Get it? Cop, robber, and a doughnut! Got a laugh out of me.

 

Next is the oldest child in the building. She is the absolute sweetest nine year old you will meet and loves this time of year. She kept telling me to “watch” when I asked what she was dressing up as the weeks leading into Halloween.

 

“I’m a mummy,” she says in a muffled scream from the elevator as what can only be described as rolls of unrolled toilet paper cover her entire body.

 

Just a slit for the mouth and two holes for the eyes.

 

“Mummy Mia Lets a go get more candy,” her Italian father says as he grabs a Reese’s bat and gives me a wink.

 

“Those are for the kids, but ok,” I thought to myself again as I refilled the bucket.

 

Lastly, while they are not tenants of the building, the niece and nephew of one of my tenants who live right down the block make their way to the building.

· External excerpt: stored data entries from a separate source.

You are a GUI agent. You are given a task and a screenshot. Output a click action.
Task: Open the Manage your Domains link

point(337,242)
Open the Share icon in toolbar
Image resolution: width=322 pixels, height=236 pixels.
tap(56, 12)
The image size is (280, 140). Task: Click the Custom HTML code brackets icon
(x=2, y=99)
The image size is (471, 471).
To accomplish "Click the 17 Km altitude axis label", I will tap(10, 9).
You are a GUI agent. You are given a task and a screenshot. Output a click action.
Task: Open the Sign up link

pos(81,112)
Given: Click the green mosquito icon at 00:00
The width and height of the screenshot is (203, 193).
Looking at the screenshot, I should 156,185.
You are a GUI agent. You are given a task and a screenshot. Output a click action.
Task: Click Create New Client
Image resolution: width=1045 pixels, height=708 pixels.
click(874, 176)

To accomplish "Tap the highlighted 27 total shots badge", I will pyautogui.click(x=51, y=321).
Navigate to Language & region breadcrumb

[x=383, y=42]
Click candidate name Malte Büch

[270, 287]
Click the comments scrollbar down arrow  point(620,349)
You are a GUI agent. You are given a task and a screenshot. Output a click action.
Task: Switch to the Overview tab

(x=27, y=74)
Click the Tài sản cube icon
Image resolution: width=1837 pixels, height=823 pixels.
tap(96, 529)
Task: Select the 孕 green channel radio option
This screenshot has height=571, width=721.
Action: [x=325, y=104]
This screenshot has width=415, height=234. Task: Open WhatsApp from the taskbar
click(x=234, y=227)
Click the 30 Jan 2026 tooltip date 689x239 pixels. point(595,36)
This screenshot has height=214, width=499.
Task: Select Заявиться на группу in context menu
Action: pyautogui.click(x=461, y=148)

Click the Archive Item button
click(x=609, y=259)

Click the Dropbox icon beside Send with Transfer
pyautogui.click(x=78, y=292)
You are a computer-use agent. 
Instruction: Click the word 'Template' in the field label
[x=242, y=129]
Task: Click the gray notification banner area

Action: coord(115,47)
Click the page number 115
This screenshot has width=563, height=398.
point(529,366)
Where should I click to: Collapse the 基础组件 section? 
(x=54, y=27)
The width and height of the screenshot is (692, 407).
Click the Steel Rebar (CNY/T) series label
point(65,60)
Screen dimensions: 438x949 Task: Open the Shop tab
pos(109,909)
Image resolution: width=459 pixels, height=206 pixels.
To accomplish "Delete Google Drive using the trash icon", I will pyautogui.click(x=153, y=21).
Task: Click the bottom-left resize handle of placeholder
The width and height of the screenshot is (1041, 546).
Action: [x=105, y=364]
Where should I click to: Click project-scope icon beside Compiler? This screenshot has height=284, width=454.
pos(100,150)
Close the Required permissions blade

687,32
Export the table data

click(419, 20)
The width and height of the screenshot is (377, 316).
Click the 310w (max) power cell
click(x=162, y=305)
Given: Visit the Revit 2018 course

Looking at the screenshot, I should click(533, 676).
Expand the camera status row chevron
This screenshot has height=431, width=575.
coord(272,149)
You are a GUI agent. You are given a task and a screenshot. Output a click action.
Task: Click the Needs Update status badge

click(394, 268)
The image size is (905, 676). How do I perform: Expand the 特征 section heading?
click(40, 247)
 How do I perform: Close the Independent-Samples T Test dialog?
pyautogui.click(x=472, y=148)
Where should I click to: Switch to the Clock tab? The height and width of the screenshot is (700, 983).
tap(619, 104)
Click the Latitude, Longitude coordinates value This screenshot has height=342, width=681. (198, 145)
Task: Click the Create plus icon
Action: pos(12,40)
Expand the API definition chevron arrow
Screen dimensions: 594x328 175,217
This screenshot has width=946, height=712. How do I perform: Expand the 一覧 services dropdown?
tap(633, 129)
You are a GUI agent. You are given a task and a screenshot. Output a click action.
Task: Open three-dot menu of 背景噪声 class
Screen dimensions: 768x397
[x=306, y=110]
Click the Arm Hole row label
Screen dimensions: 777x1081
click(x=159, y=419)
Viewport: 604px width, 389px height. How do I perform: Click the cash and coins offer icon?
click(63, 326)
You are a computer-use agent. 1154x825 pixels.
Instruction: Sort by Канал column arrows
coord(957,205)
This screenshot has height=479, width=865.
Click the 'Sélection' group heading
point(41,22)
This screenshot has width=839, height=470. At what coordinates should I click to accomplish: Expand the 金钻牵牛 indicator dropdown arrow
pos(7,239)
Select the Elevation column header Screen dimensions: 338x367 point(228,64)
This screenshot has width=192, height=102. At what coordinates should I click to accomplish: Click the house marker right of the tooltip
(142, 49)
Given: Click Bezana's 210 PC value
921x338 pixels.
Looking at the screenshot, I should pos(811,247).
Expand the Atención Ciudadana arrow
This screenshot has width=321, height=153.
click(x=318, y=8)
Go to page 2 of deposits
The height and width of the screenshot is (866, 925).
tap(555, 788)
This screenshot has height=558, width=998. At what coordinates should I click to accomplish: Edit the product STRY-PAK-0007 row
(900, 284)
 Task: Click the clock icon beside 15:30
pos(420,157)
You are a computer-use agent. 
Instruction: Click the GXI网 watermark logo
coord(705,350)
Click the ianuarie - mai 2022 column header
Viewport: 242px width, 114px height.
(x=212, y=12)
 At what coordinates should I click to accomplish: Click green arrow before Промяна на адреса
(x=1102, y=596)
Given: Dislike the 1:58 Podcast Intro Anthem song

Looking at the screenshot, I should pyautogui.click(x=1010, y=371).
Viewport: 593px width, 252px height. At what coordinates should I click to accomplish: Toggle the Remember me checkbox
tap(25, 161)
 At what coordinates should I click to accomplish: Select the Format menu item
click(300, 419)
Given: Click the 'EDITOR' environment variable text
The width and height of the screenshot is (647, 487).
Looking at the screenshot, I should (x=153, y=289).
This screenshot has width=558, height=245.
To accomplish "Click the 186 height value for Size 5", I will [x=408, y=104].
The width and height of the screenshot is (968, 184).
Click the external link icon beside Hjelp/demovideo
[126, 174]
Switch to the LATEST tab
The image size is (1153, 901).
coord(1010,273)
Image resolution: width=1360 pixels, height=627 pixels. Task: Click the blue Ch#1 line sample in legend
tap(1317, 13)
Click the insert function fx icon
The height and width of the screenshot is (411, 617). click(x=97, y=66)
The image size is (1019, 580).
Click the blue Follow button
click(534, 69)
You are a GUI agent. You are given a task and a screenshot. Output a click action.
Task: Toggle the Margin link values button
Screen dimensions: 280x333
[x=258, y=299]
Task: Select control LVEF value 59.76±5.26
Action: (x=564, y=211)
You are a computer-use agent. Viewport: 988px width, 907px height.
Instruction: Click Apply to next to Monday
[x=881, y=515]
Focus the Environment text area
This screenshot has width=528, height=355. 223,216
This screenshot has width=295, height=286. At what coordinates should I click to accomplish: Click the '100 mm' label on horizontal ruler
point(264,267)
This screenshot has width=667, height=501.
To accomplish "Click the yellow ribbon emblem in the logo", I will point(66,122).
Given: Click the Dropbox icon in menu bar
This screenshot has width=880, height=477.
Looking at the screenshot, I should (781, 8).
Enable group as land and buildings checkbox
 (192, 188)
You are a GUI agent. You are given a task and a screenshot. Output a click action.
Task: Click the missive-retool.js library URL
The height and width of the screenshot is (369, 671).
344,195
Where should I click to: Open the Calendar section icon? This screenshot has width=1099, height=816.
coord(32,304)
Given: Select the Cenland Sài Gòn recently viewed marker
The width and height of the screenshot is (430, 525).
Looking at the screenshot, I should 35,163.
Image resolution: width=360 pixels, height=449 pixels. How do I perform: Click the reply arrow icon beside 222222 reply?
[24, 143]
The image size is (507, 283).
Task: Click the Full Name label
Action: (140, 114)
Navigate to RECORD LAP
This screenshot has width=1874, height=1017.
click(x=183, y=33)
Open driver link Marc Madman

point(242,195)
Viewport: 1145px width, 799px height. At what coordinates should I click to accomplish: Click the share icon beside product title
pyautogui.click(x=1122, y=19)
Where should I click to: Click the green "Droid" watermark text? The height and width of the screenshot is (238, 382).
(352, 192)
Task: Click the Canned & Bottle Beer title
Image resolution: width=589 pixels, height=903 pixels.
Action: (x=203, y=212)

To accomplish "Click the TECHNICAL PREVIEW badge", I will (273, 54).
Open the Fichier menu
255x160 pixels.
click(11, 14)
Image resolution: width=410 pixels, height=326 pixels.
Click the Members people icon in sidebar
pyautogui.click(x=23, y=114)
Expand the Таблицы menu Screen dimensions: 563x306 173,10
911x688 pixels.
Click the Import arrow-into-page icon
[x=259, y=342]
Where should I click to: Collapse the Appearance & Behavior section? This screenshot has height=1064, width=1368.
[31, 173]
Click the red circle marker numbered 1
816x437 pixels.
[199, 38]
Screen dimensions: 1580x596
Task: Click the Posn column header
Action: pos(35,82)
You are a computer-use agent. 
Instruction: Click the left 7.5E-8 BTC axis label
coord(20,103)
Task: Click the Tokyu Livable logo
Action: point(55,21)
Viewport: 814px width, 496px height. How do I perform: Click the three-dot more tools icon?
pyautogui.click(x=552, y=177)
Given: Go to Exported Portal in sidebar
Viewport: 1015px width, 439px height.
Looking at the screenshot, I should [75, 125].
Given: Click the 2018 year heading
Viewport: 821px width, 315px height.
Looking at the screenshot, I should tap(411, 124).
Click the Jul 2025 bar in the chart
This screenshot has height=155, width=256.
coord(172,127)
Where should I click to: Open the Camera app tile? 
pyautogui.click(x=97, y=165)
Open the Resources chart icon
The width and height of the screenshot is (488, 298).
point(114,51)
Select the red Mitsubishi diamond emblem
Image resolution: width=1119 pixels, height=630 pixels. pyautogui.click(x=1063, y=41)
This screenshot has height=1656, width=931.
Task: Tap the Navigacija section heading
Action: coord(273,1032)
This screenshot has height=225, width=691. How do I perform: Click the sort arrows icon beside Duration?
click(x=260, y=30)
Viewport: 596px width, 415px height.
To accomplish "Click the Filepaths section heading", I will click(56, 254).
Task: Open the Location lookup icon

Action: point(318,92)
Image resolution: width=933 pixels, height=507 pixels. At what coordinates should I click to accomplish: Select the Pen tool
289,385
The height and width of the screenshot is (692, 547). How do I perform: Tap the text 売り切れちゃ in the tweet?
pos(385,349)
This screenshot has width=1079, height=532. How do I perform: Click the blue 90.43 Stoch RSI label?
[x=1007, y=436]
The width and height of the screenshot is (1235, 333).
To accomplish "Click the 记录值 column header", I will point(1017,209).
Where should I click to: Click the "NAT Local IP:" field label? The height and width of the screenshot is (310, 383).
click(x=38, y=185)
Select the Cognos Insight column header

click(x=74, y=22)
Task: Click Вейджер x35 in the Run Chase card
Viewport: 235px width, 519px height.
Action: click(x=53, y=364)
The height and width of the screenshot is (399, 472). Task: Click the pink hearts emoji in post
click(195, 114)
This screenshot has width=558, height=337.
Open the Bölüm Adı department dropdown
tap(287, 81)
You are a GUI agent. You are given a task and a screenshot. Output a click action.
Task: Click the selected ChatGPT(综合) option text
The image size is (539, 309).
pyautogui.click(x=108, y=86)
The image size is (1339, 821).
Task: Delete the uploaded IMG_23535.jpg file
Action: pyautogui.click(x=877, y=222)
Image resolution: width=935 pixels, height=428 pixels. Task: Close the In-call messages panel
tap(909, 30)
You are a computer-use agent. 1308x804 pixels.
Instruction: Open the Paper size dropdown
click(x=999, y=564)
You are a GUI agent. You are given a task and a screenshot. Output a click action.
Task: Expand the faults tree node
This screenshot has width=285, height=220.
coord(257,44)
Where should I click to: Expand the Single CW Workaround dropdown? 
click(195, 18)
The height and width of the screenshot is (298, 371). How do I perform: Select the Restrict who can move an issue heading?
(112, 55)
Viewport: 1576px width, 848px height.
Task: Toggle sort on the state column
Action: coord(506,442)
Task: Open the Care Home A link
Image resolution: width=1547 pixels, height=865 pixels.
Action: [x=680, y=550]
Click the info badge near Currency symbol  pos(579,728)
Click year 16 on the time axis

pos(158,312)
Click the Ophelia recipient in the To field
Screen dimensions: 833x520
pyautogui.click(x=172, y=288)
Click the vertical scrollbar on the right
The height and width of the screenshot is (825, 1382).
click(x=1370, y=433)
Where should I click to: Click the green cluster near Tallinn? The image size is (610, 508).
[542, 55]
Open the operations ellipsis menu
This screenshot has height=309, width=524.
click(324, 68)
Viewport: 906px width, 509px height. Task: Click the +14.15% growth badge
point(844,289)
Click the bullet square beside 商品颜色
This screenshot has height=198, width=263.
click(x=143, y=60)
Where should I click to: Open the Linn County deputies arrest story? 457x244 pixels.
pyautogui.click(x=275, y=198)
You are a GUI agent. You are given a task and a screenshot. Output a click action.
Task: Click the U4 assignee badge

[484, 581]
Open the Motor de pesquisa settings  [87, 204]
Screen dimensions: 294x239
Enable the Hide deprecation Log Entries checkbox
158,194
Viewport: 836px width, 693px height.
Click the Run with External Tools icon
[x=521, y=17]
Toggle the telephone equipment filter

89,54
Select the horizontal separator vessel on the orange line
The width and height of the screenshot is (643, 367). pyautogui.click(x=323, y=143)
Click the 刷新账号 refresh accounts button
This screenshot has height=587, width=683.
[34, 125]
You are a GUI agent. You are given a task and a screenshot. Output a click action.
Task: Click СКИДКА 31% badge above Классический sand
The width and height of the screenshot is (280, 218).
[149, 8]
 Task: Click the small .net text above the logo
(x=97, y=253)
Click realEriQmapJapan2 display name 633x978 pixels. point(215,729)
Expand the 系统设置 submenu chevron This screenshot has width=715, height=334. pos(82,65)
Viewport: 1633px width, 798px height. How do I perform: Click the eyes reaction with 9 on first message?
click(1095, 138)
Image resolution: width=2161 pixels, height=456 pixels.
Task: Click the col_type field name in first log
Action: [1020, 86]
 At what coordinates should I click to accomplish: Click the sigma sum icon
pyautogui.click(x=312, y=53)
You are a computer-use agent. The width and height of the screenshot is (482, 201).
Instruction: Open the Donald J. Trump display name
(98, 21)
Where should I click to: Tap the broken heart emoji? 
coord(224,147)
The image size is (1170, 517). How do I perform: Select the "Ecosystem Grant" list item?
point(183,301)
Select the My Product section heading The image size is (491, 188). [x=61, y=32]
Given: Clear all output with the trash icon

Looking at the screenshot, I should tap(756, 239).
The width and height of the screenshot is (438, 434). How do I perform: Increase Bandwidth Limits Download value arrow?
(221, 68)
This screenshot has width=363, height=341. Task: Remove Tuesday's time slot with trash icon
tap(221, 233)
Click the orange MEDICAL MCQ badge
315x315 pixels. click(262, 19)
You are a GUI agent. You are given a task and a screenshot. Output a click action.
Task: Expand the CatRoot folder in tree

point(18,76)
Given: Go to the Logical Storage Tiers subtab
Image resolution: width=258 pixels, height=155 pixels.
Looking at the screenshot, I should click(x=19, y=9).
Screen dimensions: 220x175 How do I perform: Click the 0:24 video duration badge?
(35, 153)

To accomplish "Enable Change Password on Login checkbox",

I notice them coming in from the outside cameras. One looks shiny and puffy. The other? Not so much.

 

“I’m an astronaut,” says the younger nephew, as he is in full sugar rush at this point of the night.

 

“And what are you supposed to be sweetie?” I ask the older sister, as she appears to be dressed normally.

 

“I wanted to go as a joke this year and since that’s what my parents always call me, figured I go as myself,” she says bringing the lobby to complete silence. Only the look of shock from the parents can be heard. They were not expecting that response.

 

“Ohh…” I said as I gave her two handfuls of candy while Michael Jackson’s opening monologue to “Thriller” begins.

 

(I am glad I went to see what we had back here.)

Happy Halloween to all. Have a safe and spooky night!